The Elm City announced Wednesday that it would spend $400,000 in federal funding for several quick-build projects. The goal is to make streets safer for everyone — including drivers and pedestrians.

For Che’rie Sheppard, these upgrades couldn’t come soon enough.

“I was thrown down the street and I skidded a little bit,” said Che’rie Sheppard.

Four months ago, Sheppard was hit by a vehicle while crossing Whalley Avenue. She woke up in the hospital with rods and screws in her arm, two broken ribs, her spine broken in two places, a broken leg and a brain aneurism. Sheppard is now unable to work and isn’t able to take anyone to court because the driver drove off.

Police haven’t found who hit her.

“I felt very helpless,” Sheppard said. She has since started a GoFundMe to help with her medical expenses.

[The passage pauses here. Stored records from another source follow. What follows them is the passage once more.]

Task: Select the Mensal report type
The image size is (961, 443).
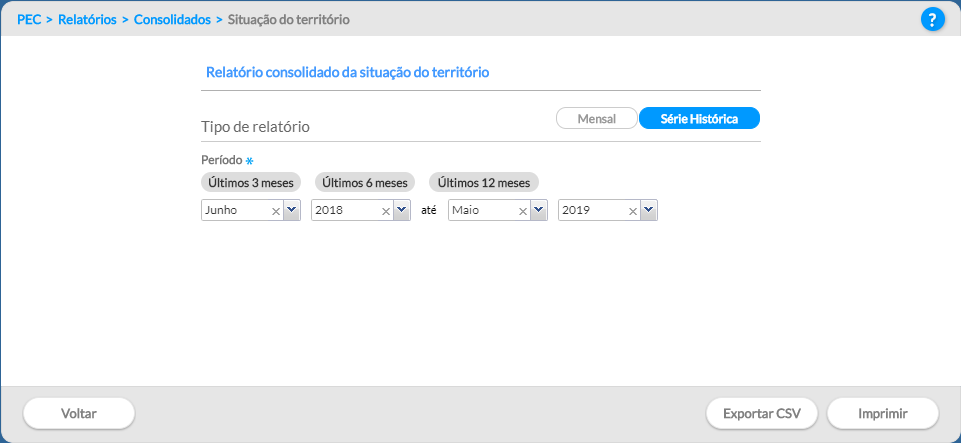Action: point(597,119)

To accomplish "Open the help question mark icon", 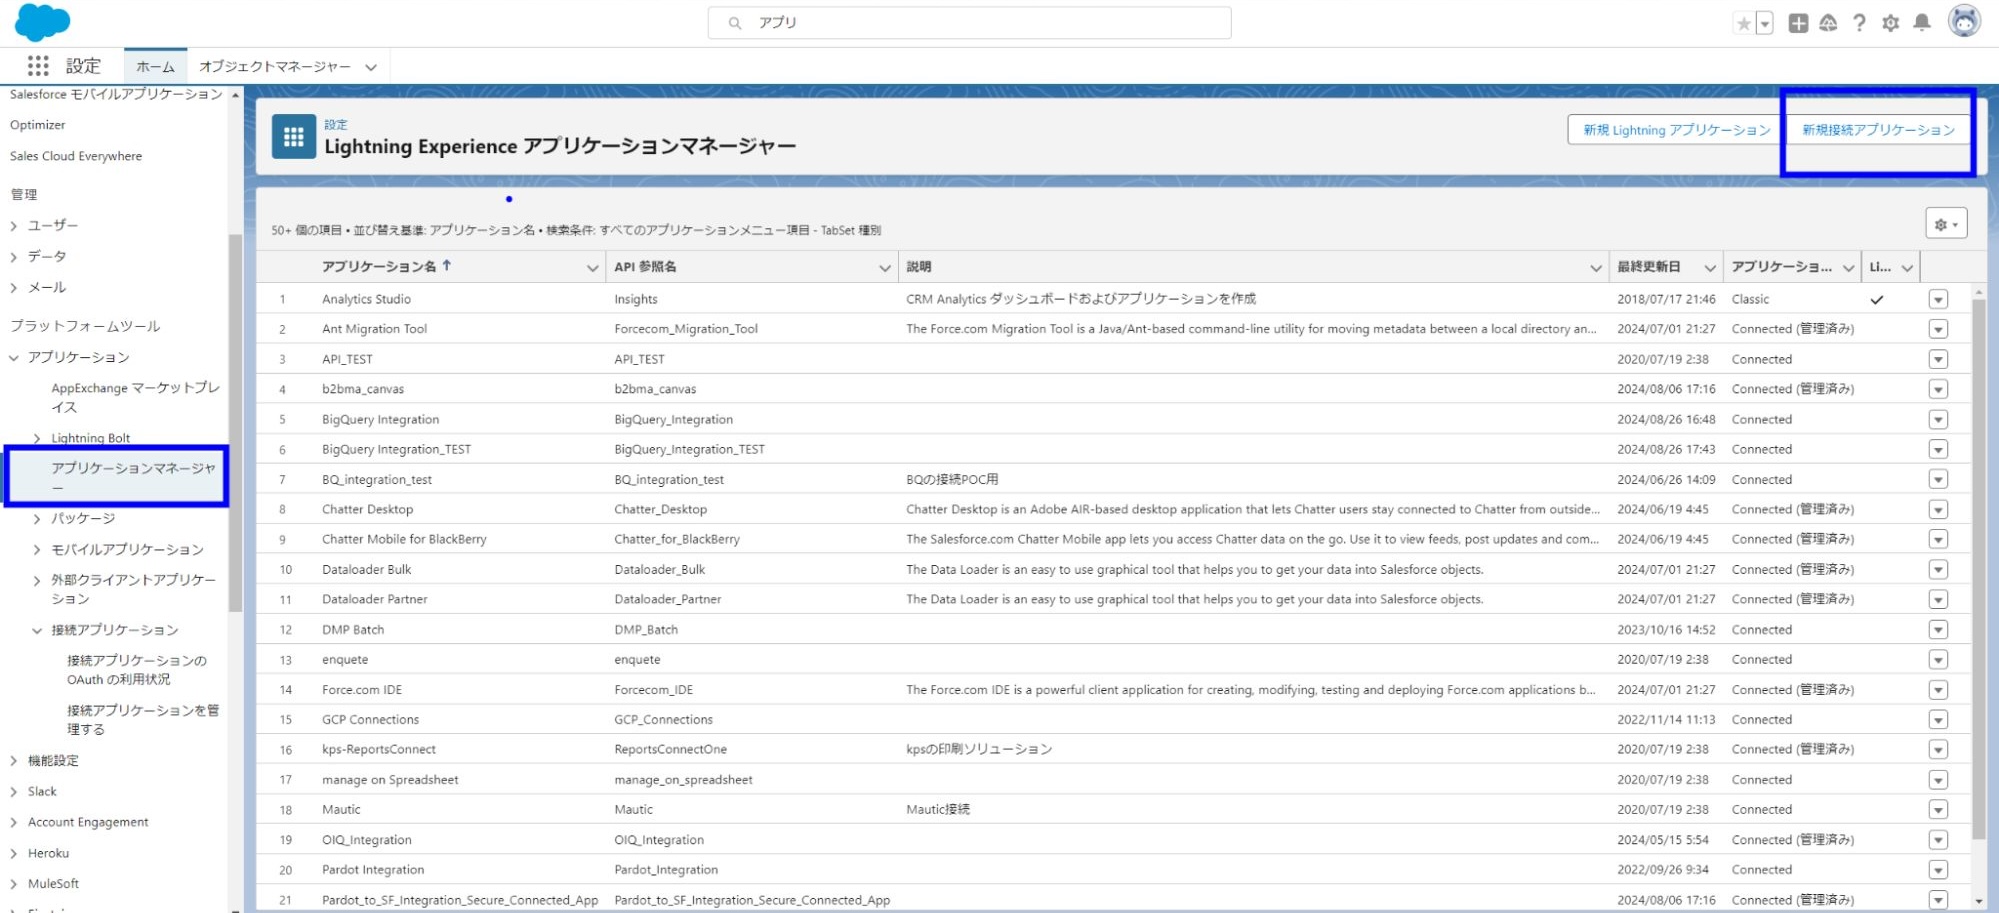I will [x=1859, y=23].
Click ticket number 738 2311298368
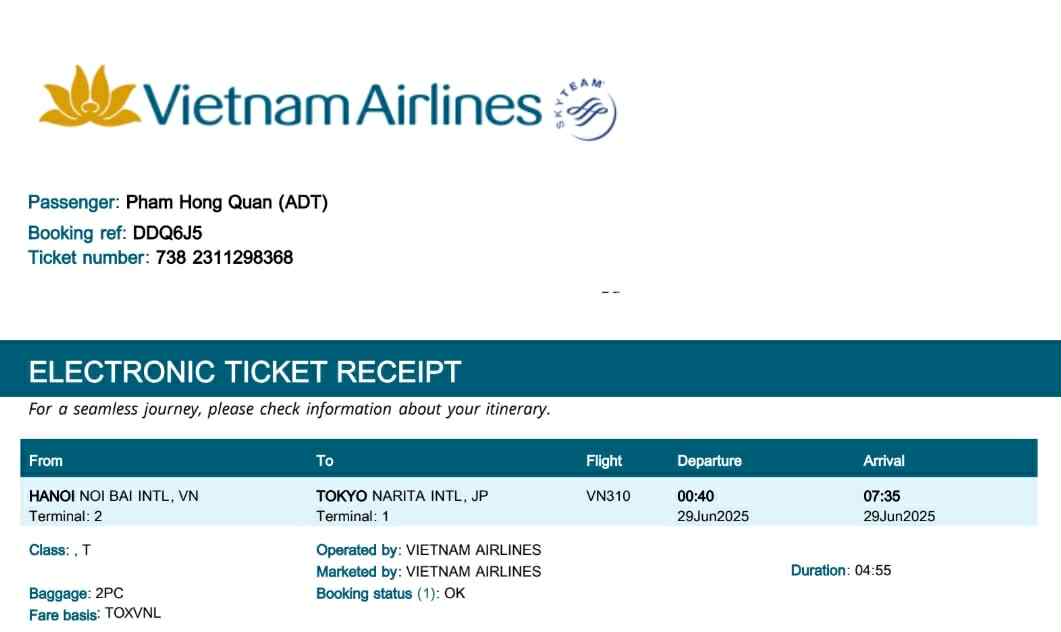This screenshot has width=1061, height=632. (x=224, y=258)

Helplessness soon turned to heartbreak. Three months after the crash, a close friend was hit and killed by a vehicle on the same street.

“It really tore my heart up to know that this could have been prevented if somebody did something a little sooner,” Sheppard said.

New Haven hopes to make the city safer by using a $400,000 federal grant to upgrade and improve road designs so that they are more inclusive of walkers and cyclists.

“These types of improvements are quick, low-cost, low-budget but can make a real difference in neighborhoods,” Mayor Justin Elicker said.

The upgrades include making roads more narrow so drivers have to slow down and highlighting pedestrian space with paint. Blatchley Avenue, Bassett Street, Kimberly Avenue, Wintergreen Avenue, Winthrop Avenue and Sherman Avenue will see improvements.

Winthrop Avenue connects with Whalley Avenue near the place where Sheppard was hit. She’s glad the city is making upgrades — and that she’s alive to advocate for herself and her friend.

“Our tax dollars pay for this type of thing,” Sheppard said. “When we see things like this, we shouldn’t take it lightly, so I’m blessed enough to be here to stand here and tell the story for her as well as other ones who passed.”

Elicker said the city will continue adding speed bumps and bump outs across the city, calling these upgrades a small part of a much larger project to enhance infrastructure safety.